Benedicto XVI, Ángelus del 26 de diciembre de 2010
Queridos hermanos y hermanas:
El Evangelio según san Lucas narra que los pastores de Belén, después de recibir del ángel el anuncio del nacimiento del Mesías, «fueron a toda prisa, y encontraron a María y a José, y al niño acostado en el pesebre» (2,16). Así pues, a los primeros testigos oculares del nacimiento de Jesús se les presentó la escena de una familia: madre, padre e hijo recién nacido. Por eso, el primer domingo después de Navidad, la liturgia nos hace celebrar la fiesta de la Sagrada Familia. Este año tiene lugar precisamente al día siguiente de la Navidad y, prevaleciendo sobre la de san Esteban, nos invita a contemplar este «icono» en el que el niño Jesús aparece en el centro del afecto y de la solicitud de sus padres. En la pobre cueva de Belén -escriben los Padres de la Iglesia- resplandece una luz vivísima, reflejo del profundo misterio que envuelve a ese Niño, y que María y José custodian en su corazón y dejan traslucir en sus miradas, en sus gestos y sobre todo en sus silencios. De hecho, conservan en lo más íntimo las palabras del anuncio del ángel a María: «El que ha de nacer será llamado Hijo de Dios» (Lc 1,35).

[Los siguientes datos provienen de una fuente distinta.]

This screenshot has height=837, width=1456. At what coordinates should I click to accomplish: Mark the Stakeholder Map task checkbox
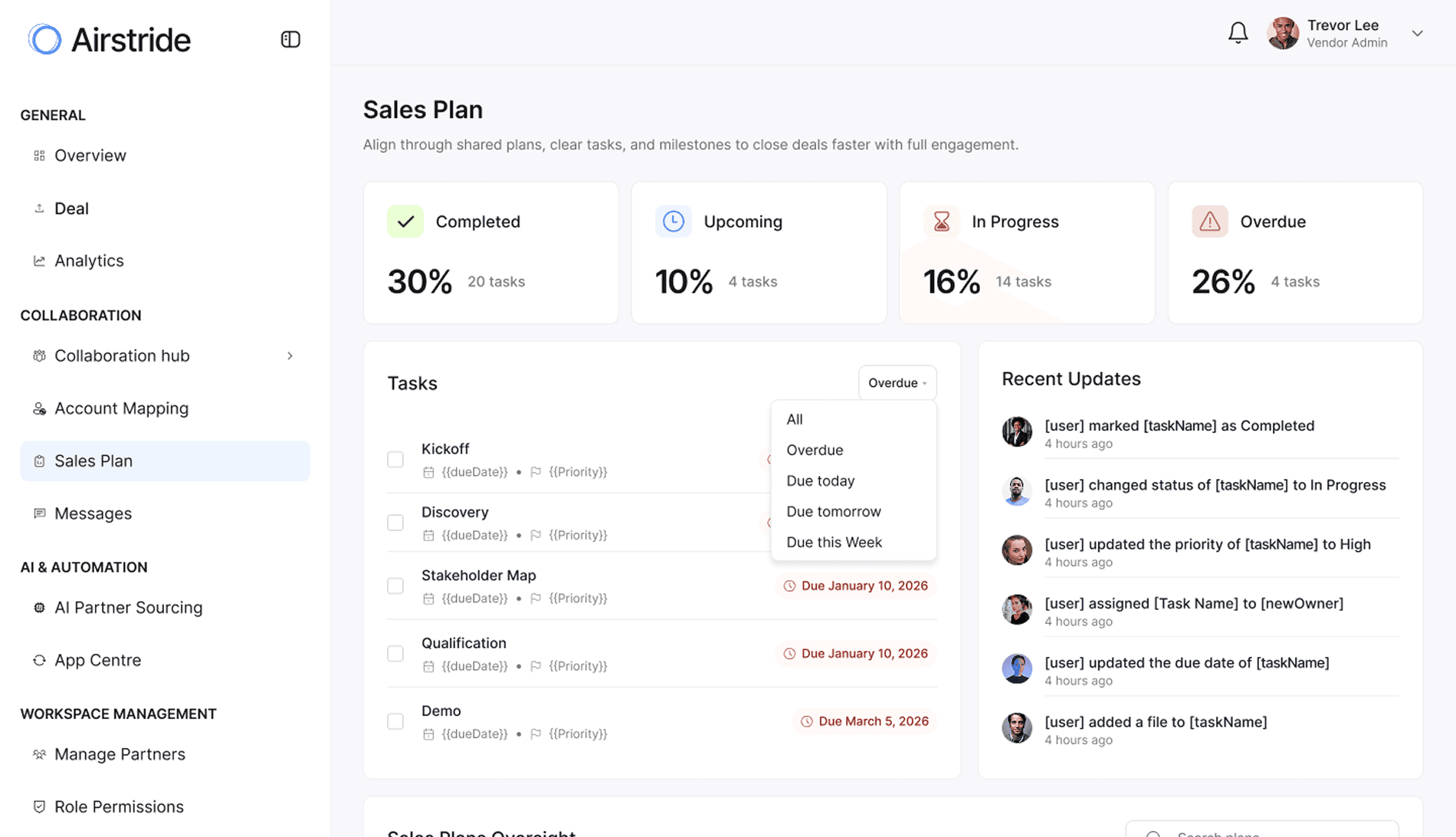point(395,586)
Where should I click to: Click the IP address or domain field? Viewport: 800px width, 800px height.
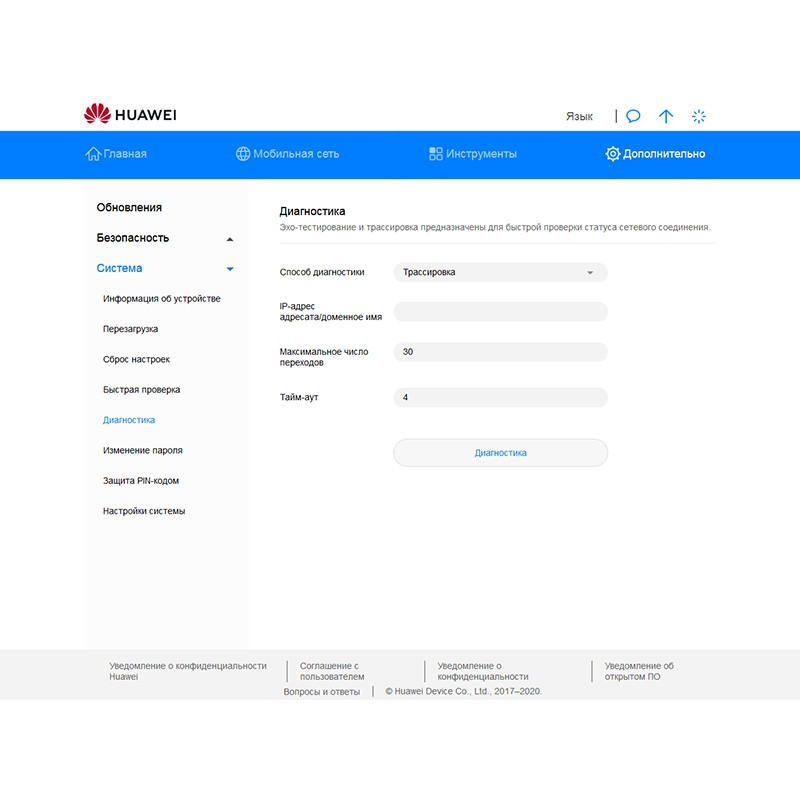tap(500, 312)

Sin embargo, el nacimiento de todo niño conlleva algo de este misterio. Lo saben muy bien los padres que lo reciben como un don y que, con frecuencia, así se refieren a él. Todos hemos escuchado decir alguna vez a un papá y a una mamá: «Este niño es un don, un milagro». En efecto, los seres humanos no viven la procreación meramente como un acto reproductivo, sino que perciben su riqueza, intuyen que cada criatura humana que se asoma a la tierra es el «signo» por excelencia del Creador y Padre que está en el cielo. ¡Cuán importante es, por tanto, que cada niño, al venir al mundo, sea acogido por el calor de una familia! No importan las comodidades exteriores: Jesús nació en un establo y como primera cuna tuvo un pesebre, pero el amor de María y de José le hizo sentir la ternura y la belleza de ser amados. Esto es lo que necesitan los niños: el amor del padre y de la madre. Esto es lo que les da seguridad y lo que, al crecer, les permite descubrir el sentido de la vida. La Sagrada Familia de Nazaret pasó por muchas pruebas, como la de la «matanza de los inocentes» -nos la recuerda el Evangelio según san Mateo-, que obligó a José y a María a emigrar a Egipto (cf. 2,13-23). Ahora bien, confiando en la divina Providencia, encontraron su estabilidad y aseguraron a Jesús una infancia serena y una educación sólida.
Queridos amigos, ciertamente la Sagrada Familia es singular e irrepetible, pero al mismo tiempo es «modelo de vida» para toda familia, porque Jesús, verdadero hombre, quiso nacer en una familia humana y, al hacerlo así, la bendijo y consagró. Encomendemos, por tanto, a la Virgen y a san José a todas las familias, para que no se desalienten ante las pruebas y dificultades, sino que cultiven siempre el amor conyugal y se dediquen con confianza al servicio de la vida y de la educación.
[Después del Ángelus] En este tiempo de la santa Navidad, el deseo y la invocación del don de la paz se han intensificado aún más. Pero nuestro mundo sigue marcado por la violencia, especialmente contra los discípulos de Cristo. He recibido con gran tristeza la noticia del atentado en una iglesia católica en Filipinas, mientras se celebraban los ritos del día de Navidad, así como el ataque a iglesias cristianas en Nigeria. La tierra se ha vuelto a manchar de sangre en otras partes del mundo, como en Pakistán. Deseo expresar mi más sentido pésame por las víctimas de estas absurdas violencias, y repito una vez más el llamamiento a abandonar la senda del odio para encontrar soluciones pacíficas a los conflictos y dar a las queridas poblaciones seguridad y serenidad. En este día, en que celebramos a la Sagrada Familia, que vivió la dramática experiencia de tener que huir a Egipto a causa de la furia homicida de Herodes, recordemos también a todos aquellos -especialmente a las familias- que se ven obligados a abandonar sus casas a causa de la guerra, de la violencia y de la intolerancia. Os invito, por tanto, a uniros a mí en la oración para pedir con fuerza al Señor que toque el corazón de los hombres y traiga esperanza, reconciliación y paz.